Ingest: Improving AI Skills with autoresearch & evals-skills
Type: practitioner-report
Source: improving-ai-skills-with-autoresearch-evals-skills-2035257434365976671.md Captured: 2026-03-21T19:45:41.107797+00:00 From: https://x.com/nurijanian/status/2035257434365976671
Classification
Type: practitioner-report — first-person report of three concrete implementation attempts, what changed between attempts, and what failed before success improved. Domains: evals, verification, skill-optimization Author: Nurijanian is reporting direct hands-on iteration with Auto Research and eval tooling; useful for workflow signals, but not a controlled or generalized benchmark.
Summary
The source argues that automated skill optimization only works after manual comprehension and specification work are done. Across three iterations, the author found that letting tooling auto-generate inputs and judges produced superficially higher scores but worse real behavior, because the objective was ungrounded in observed failure. Improvement came only after manually reading outputs, building a failure taxonomy (open coding -> axial coding), writing judges from that taxonomy, and calibrating judges on a small hand-scored set before rerunning optimization. The "Three Gulfs" framing (comprehension, specification, generalization) is the core contribution: the optimization loop addresses generalization, but only after human work closes comprehension and specification.
Connections Found
/connect found strong links to spec-mining-as-codification (exemplifies), specification-strategy-should-follow-where-understanding-lives (exemplifies), and the-boundary-of-automation-is-the-boundary-of-verification (exemplifies). It also connects to oracle-strength-spectrum (extends) and error-correction-works-above-chance-oracles-with-decorrelated-checks (exemplifies) through the judge-calibration step. The key fit is that this source adds practitioner evidence for a phase-gated view of automation: objective construction remains human-gated before loop automation becomes useful.
Extractable Value
- [quick-win] Add a phase gate to evaluation workflows: require explicit completion of comprehension -> specification -> generalization before running optimization loops; this has high reach because it explains why optimization can improve the wrong target.
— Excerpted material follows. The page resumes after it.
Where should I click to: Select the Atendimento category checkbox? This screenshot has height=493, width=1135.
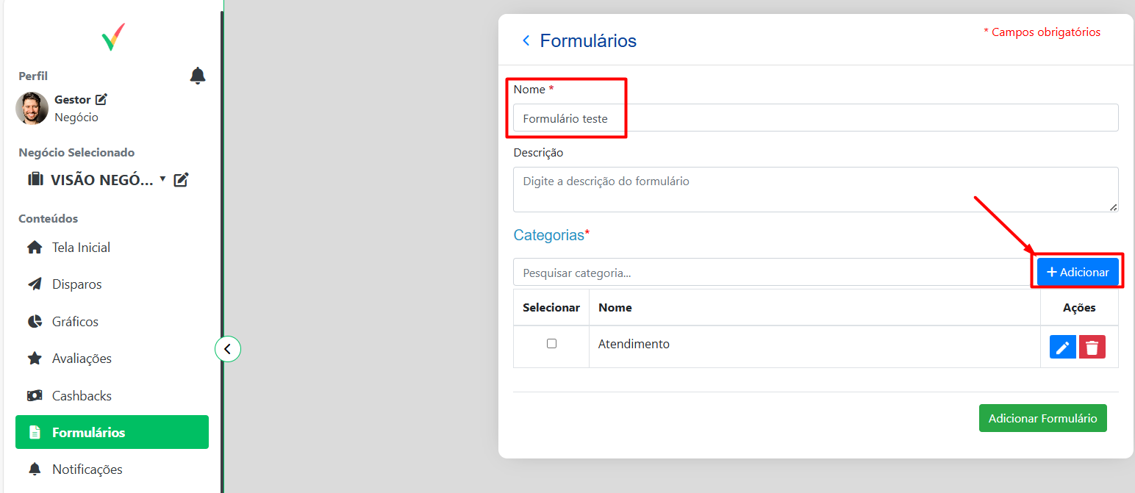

- [experiment] Treat judge creation as spec mining: derive criteria from observed failures, then calibrate on a hand-labeled mini set before trusting autonomous runs; high reach because it operationalizes verifier construction rather than tool-specific tuning.
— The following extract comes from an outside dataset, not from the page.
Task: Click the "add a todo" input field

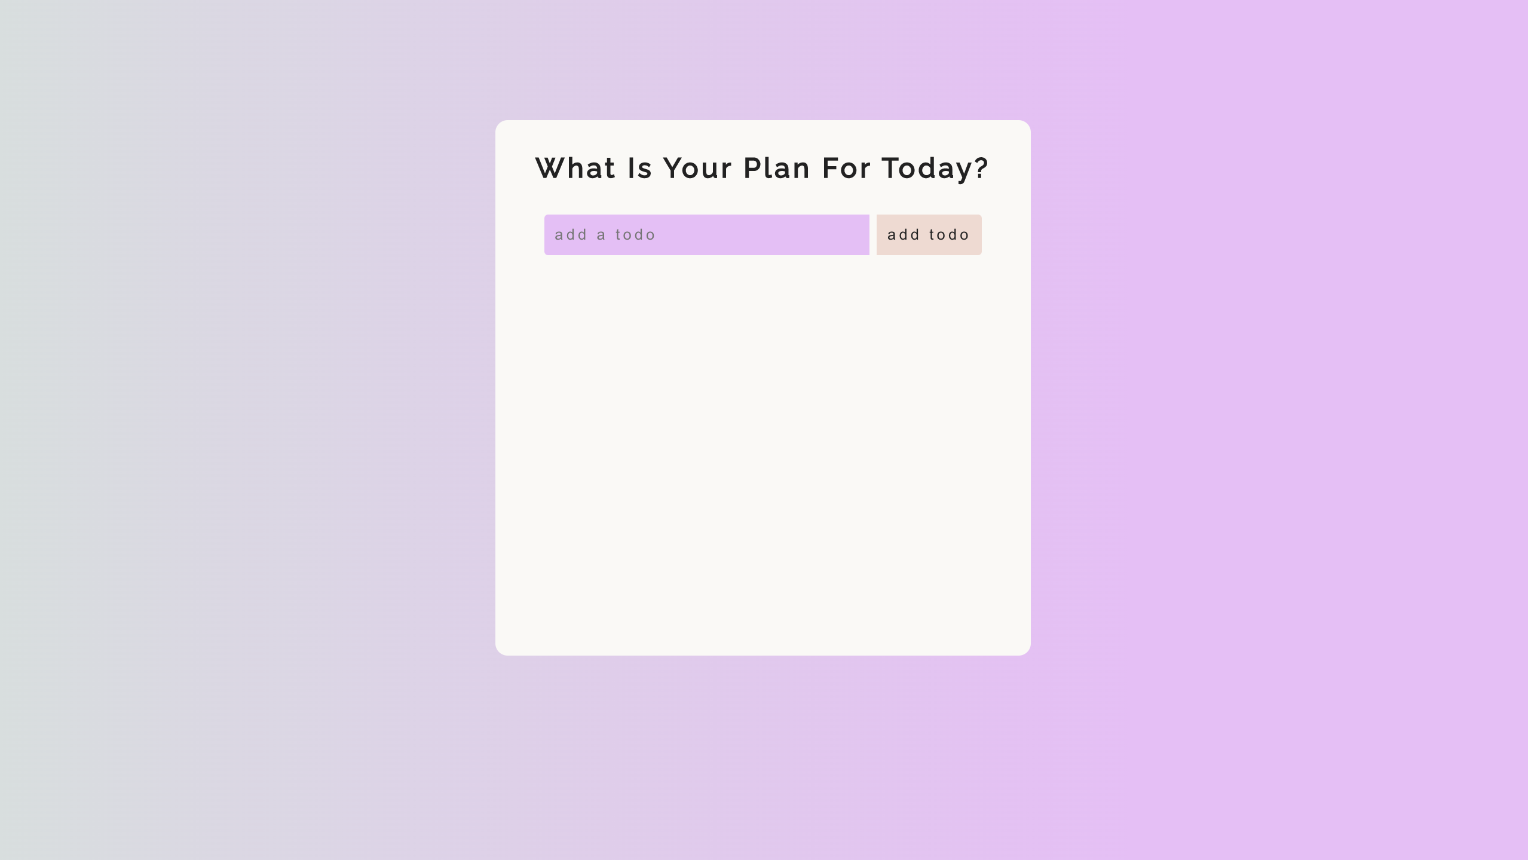Action: coord(706,235)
- [quick-win] Introduce a "manual read quota" (for example, read and annotate N outputs before each judge revision) as a hard precondition; high reach because it directly protects against fantasy objectives across domains.
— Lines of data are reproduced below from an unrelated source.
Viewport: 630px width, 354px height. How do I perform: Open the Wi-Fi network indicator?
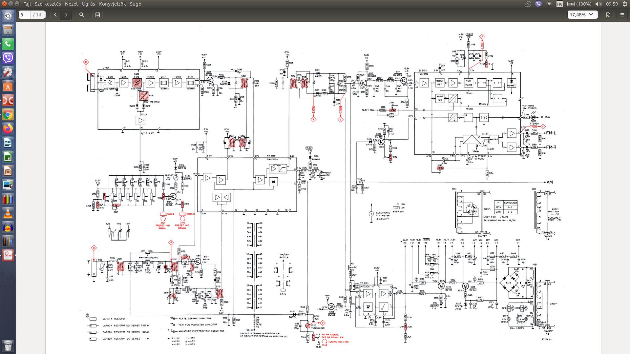point(549,4)
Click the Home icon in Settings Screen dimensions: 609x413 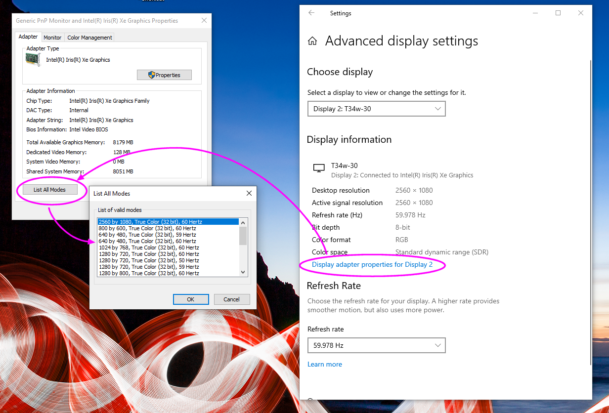pos(312,41)
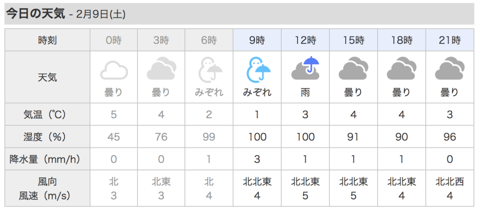The image size is (478, 209).
Task: Click the blue 9時 sleet snowman icon
Action: click(x=258, y=70)
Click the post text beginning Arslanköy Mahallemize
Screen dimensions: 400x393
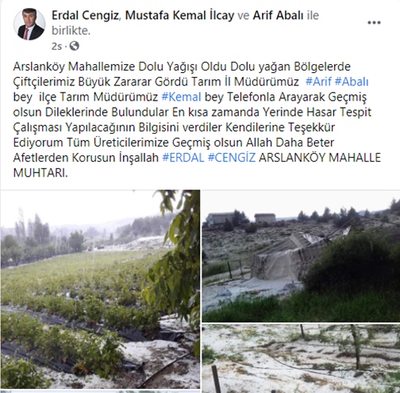pos(197,120)
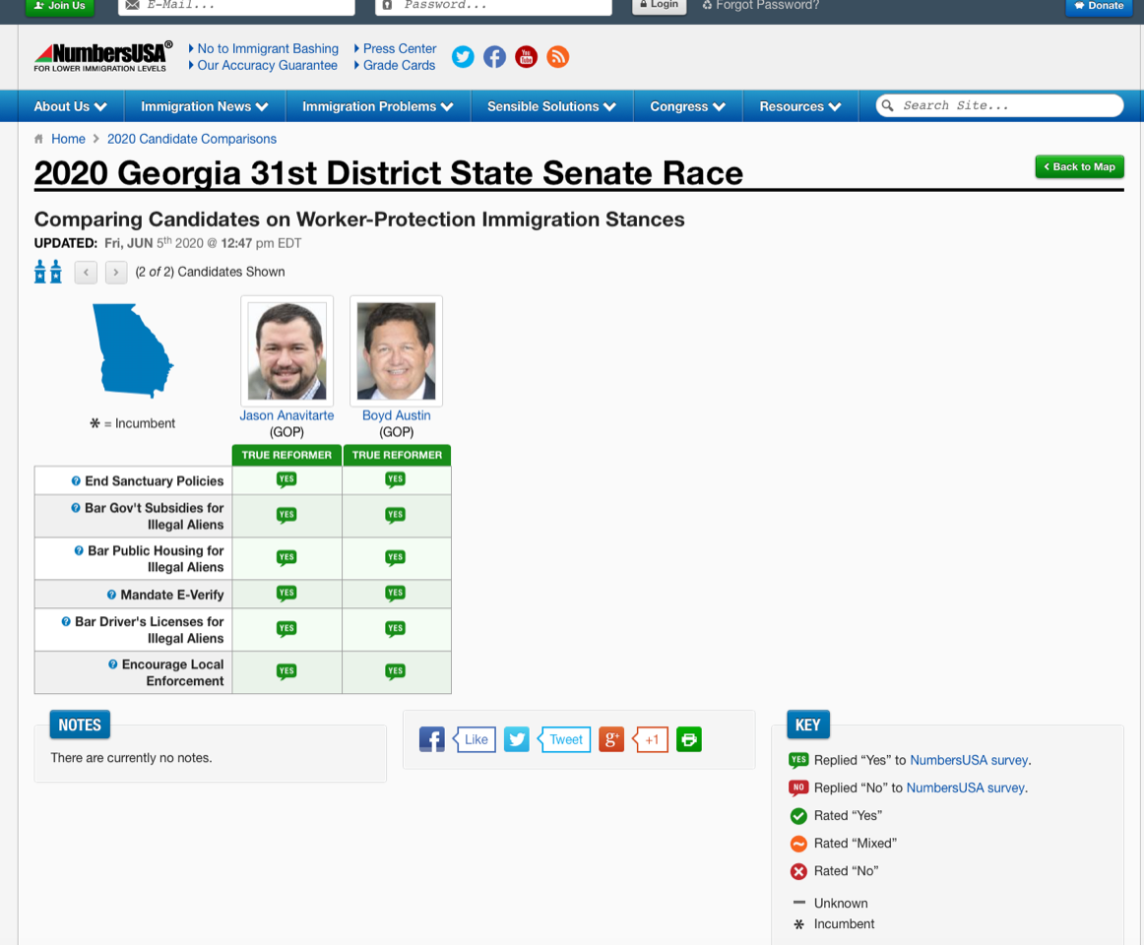The width and height of the screenshot is (1144, 945).
Task: Expand the About Us dropdown menu
Action: click(x=70, y=106)
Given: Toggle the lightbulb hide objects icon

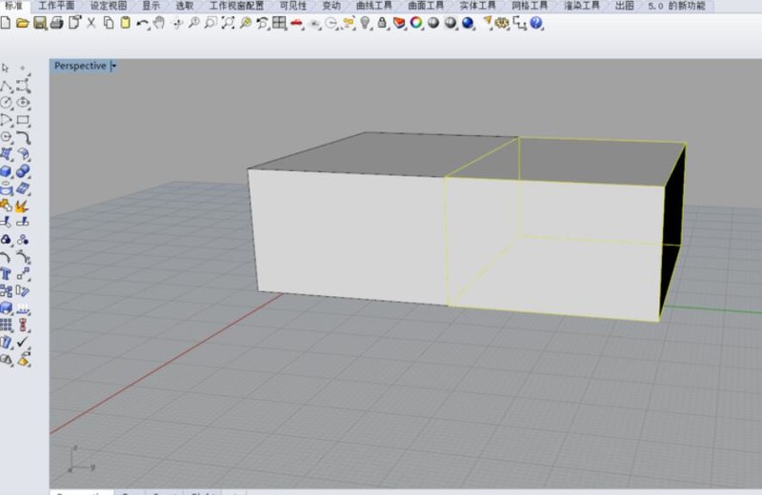Looking at the screenshot, I should point(365,23).
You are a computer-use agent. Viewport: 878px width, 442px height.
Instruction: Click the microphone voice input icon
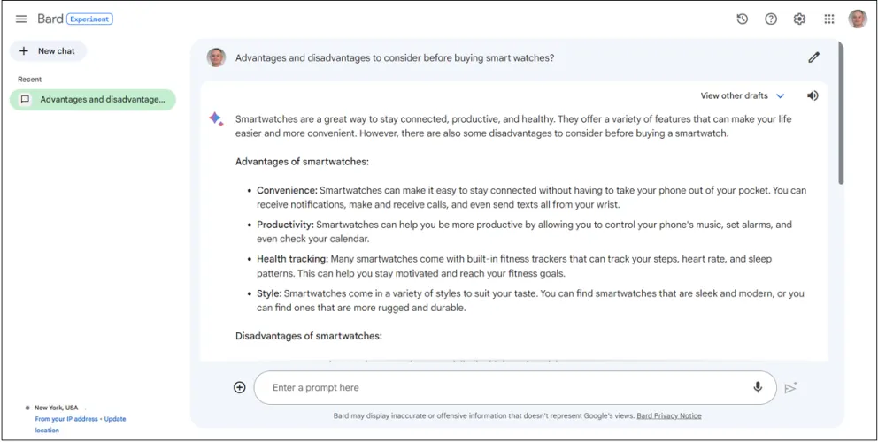point(758,387)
- [experiment] Keep tuple-based synthetic input generation, but only after failure-taxonomy grounding; medium reach because coverage improvements transfer broadly, while the exact tuple schema is context-bound.
- [just-a-reference] Use this source as external evidence for the oracle bottleneck argument in automation notes; low-to-medium reach because it is a single-team observational report.
Limitations (our opinion)
This is a sample-of-one practitioner narrative, not a controlled study. Multiple variables changed at once between takes (course study, manual reading, taxonomy quality, judge design, calibration), so causal attribution to any single change is weak. Reported score/quality improvements are not paired with rigorous held-out evaluation, so the Gulf of Generalization claim is asserted more than demonstrated. The strongest claim ("no automation can close comprehension") may be directionally right but is not hard-to-vary yet: a simpler account is that spending focused attention on outputs improved the objective, regardless of specific framework terminology. This is consistent with specification-strategy-should-follow-where-understanding-lives: understanding may emerge through observation, but the source does not test whether alternate workflows could surface that understanding with less manual effort. Context factors (skill type, model choice, judge implementation details, budget) are also underspecified, limiting transfer confidence.
Recommended Next Action
Write a note titled "Evaluation automation is phase-gated by comprehension" connecting to spec-mining-as-codification and the-boundary-of-automation-is-the-boundary-of-verification — it would argue that optimization loops should be blocked until failure-taxonomy and judge-calibration gates are met.